**TASK INPUTS:**
+ + + + +

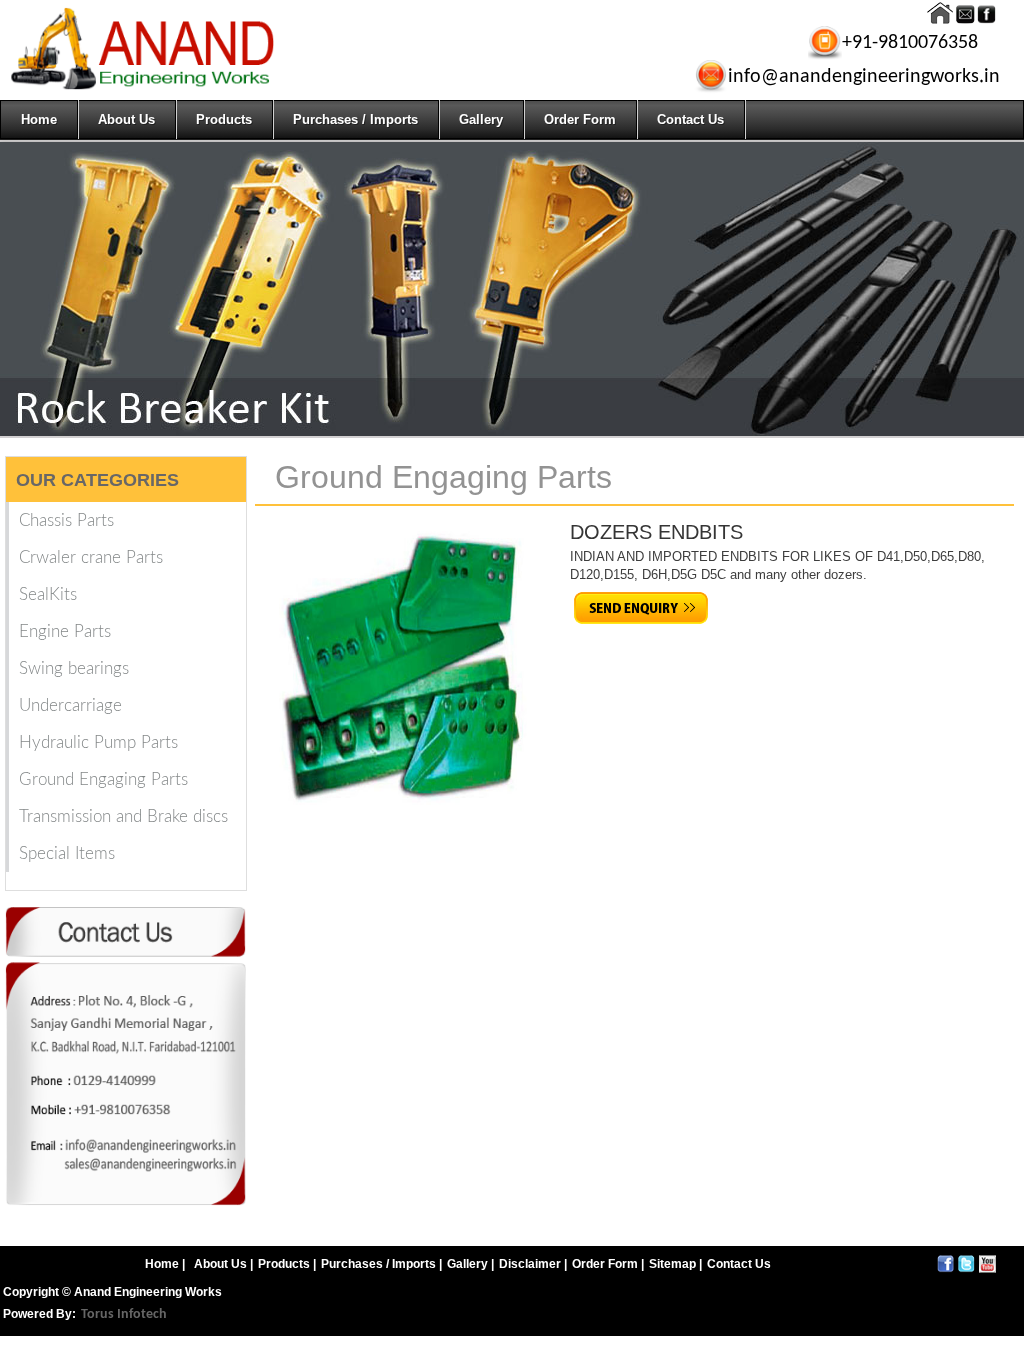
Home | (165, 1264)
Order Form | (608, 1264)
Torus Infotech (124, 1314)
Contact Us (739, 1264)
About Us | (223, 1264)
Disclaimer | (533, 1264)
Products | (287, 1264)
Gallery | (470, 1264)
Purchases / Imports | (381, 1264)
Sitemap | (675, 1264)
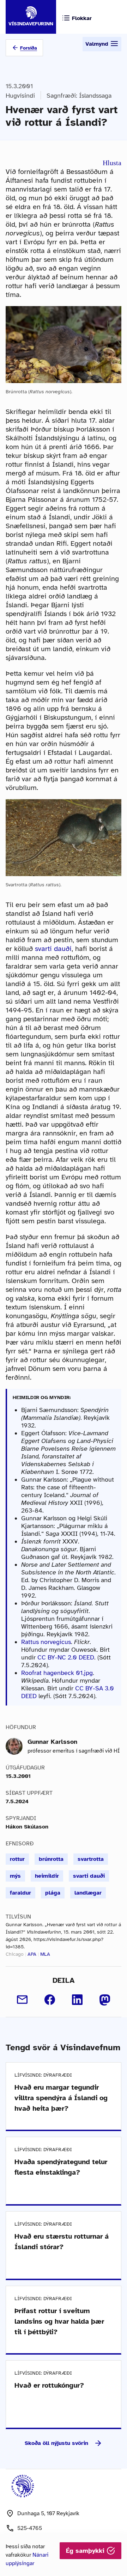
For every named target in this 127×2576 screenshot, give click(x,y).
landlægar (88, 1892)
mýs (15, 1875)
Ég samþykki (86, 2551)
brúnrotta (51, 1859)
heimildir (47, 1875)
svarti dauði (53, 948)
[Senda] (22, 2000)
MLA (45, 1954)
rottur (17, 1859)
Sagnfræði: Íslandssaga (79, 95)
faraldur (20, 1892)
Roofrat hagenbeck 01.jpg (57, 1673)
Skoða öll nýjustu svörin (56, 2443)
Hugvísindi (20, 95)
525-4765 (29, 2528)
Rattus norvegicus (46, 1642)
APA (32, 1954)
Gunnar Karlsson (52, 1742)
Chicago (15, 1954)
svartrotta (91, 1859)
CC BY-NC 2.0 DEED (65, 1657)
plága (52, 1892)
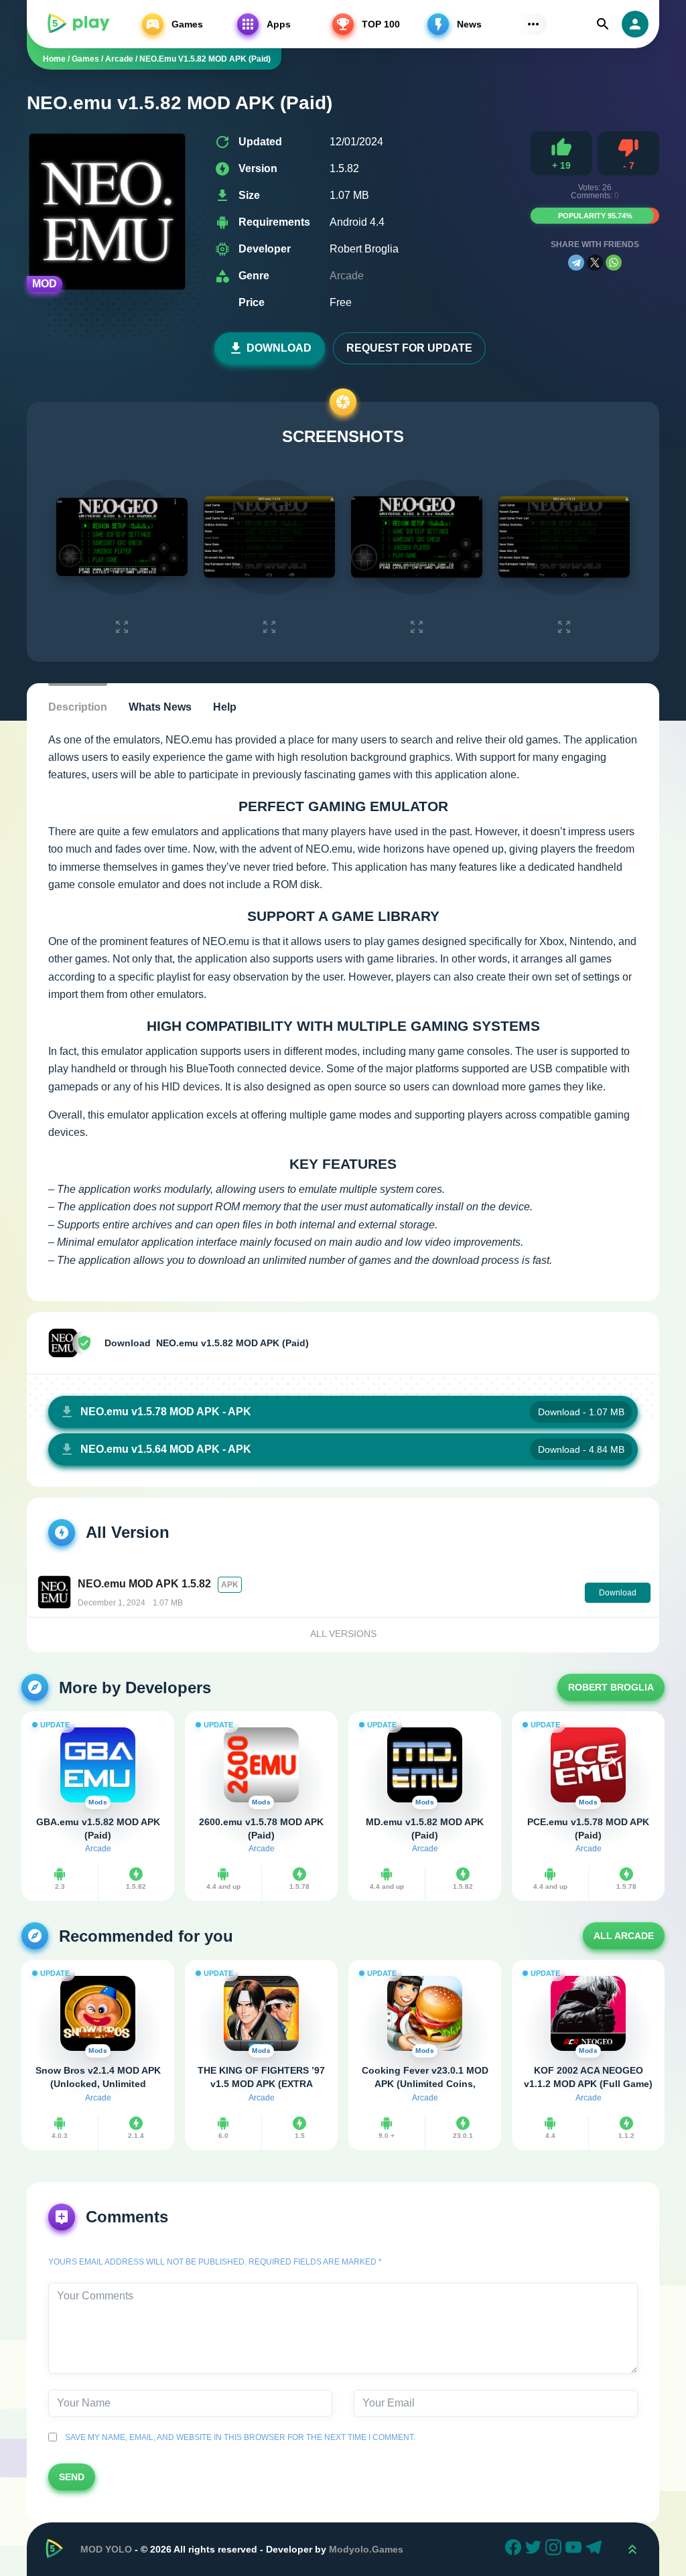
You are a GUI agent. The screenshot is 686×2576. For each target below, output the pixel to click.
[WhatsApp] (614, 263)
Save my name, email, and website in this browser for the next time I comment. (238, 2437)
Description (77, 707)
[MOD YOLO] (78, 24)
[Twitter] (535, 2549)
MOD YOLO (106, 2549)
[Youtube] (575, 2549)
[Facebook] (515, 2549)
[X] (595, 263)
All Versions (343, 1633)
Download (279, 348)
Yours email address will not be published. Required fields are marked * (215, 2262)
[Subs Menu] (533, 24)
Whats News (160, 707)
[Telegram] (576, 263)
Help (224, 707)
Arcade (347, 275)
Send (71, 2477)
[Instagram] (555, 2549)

+ + + + +

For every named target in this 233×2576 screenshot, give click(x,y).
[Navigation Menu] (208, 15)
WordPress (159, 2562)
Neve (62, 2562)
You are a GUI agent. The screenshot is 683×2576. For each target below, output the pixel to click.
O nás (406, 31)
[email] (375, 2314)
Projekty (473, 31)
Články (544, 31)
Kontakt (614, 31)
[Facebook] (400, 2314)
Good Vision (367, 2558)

+ + + + +

**REQUIRED ACTION:** Reproduce the listing above only between the lines holding "Home | (165, 1264)" and "[Facebook] (515, 2549)", inclusive. Every line must match exactly, and pictures are dropped.

**SOLUTION:**
Home | (165, 1264)
Order Form | (608, 1264)
Torus Infotech (124, 1314)
Contact Us (739, 1264)
About Us | (223, 1264)
Disclaimer | (533, 1264)
Products | (287, 1264)
Gallery | (470, 1264)
Purchases / Imports | (381, 1264)
Sitemap | (675, 1264)
For every named target in this 127×2576 screenshot, give click(x,y).
landlægar (88, 1892)
mýs (15, 1875)
Ég samþykki (86, 2551)
brúnrotta (51, 1859)
heimildir (47, 1875)
svarti dauði (53, 948)
[Senda] (22, 2000)
MLA (45, 1954)
rottur (17, 1859)
Sagnfræði: Íslandssaga (79, 95)
faraldur (20, 1892)
Roofrat hagenbeck 01.jpg (57, 1673)
Skoða öll nýjustu svörin (56, 2443)
Hugvísindi (20, 95)
525-4765 (29, 2528)
Rattus norvegicus (46, 1642)
APA (32, 1954)
Gunnar Karlsson (52, 1742)
Chicago (15, 1954)
svartrotta (91, 1859)
CC BY-NC 2.0 DEED (65, 1657)
plága (52, 1892)
You are a GUI agent. The screenshot is 686×2576. For each target below, output the pixel to click.
[WhatsApp] (614, 263)
Save my name, email, and website in this browser for the next time I comment. (238, 2437)
Description (77, 707)
[MOD YOLO] (78, 24)
[Twitter] (535, 2549)
MOD YOLO (106, 2549)
[Youtube] (575, 2549)
[Facebook] (515, 2549)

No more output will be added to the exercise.